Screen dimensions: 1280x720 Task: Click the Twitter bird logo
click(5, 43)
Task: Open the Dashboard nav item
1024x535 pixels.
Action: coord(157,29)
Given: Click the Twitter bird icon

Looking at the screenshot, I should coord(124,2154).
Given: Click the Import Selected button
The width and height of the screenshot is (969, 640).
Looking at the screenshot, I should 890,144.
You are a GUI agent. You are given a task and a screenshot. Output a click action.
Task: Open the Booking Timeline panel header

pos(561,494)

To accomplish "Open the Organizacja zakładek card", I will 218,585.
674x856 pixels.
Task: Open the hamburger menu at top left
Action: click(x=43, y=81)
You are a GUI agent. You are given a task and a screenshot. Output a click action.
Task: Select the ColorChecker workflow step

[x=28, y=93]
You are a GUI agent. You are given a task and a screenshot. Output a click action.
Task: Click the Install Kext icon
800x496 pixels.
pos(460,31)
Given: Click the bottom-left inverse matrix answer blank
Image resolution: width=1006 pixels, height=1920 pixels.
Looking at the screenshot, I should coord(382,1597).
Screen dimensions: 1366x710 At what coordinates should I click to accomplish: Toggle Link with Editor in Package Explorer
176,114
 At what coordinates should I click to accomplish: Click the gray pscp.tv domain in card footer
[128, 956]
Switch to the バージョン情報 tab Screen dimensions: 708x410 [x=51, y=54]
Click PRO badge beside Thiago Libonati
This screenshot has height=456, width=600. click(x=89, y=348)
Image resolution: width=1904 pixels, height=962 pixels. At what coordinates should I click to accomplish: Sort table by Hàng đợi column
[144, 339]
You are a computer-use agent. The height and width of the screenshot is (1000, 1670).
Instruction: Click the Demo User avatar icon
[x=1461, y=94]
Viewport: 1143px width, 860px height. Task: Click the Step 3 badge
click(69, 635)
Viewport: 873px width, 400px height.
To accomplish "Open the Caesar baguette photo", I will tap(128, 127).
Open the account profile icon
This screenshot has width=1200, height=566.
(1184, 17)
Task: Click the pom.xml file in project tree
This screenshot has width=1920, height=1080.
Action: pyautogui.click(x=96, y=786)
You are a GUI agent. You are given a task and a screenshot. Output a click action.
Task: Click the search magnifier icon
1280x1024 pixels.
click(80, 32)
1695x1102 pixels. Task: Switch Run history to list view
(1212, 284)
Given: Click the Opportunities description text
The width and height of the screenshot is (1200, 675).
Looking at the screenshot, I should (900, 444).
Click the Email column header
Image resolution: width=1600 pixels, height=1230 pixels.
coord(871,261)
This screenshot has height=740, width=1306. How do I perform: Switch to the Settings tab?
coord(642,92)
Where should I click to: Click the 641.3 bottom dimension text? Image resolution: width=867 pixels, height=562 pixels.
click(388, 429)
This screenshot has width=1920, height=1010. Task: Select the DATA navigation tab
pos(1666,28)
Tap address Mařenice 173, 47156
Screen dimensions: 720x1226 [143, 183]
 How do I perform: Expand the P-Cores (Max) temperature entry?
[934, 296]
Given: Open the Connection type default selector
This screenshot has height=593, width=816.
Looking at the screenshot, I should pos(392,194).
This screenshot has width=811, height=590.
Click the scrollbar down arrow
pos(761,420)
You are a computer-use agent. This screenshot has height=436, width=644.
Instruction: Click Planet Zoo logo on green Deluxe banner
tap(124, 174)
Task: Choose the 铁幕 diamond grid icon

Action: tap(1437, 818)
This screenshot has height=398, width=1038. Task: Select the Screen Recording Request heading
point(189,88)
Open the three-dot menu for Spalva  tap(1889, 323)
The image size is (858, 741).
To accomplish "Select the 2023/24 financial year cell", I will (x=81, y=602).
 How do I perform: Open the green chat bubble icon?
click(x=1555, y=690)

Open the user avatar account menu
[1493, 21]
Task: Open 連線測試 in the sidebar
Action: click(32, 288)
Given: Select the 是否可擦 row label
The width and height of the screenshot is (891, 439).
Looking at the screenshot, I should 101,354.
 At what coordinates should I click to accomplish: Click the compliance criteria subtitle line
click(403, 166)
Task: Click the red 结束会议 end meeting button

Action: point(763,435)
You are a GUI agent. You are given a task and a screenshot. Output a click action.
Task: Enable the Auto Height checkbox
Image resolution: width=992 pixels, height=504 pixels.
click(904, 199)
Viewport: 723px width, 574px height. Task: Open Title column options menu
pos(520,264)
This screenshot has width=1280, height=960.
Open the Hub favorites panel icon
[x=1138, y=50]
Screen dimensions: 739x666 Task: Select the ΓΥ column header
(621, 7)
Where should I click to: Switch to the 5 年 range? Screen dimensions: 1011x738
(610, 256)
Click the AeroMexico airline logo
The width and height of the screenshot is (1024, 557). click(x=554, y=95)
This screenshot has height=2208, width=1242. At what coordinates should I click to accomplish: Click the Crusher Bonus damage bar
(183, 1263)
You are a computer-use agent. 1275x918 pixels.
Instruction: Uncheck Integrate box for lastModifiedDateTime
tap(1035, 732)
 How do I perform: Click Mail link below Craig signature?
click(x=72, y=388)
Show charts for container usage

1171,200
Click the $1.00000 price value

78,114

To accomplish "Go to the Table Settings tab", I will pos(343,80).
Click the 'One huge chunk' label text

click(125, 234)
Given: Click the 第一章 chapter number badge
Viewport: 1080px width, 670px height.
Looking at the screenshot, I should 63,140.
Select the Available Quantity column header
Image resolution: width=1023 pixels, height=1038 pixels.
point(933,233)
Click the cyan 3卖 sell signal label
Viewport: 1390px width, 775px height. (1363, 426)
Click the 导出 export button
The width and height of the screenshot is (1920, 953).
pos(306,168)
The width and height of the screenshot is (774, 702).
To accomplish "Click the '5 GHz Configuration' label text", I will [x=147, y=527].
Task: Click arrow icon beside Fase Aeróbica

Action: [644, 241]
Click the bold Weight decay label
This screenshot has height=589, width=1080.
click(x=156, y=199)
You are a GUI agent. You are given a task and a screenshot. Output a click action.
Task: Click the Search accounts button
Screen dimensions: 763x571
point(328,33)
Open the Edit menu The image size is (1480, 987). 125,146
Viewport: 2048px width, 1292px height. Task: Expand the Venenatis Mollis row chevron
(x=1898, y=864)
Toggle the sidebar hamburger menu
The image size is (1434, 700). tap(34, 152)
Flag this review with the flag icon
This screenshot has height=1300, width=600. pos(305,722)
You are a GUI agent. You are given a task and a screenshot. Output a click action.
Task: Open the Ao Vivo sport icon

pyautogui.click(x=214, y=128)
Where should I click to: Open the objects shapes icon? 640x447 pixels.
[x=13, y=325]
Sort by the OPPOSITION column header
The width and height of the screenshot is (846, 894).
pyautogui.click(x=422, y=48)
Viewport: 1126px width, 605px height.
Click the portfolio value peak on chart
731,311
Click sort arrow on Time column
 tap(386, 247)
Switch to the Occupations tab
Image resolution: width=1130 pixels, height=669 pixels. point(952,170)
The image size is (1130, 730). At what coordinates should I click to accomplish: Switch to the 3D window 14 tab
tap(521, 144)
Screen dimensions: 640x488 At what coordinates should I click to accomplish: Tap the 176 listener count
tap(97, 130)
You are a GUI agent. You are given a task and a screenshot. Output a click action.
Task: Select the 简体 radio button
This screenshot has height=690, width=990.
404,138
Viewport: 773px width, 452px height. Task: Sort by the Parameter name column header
________________________
**Work task:**
Look through the listing above and copy each line where the string "computer" occurs.

**Output below:**
You are a computer-use agent. The height and width of the screenshot is (1000, 1670).
You are a computer-use agent. This screenshot has height=436, width=644.
You are a computer-use agent. 1275x918 pixels.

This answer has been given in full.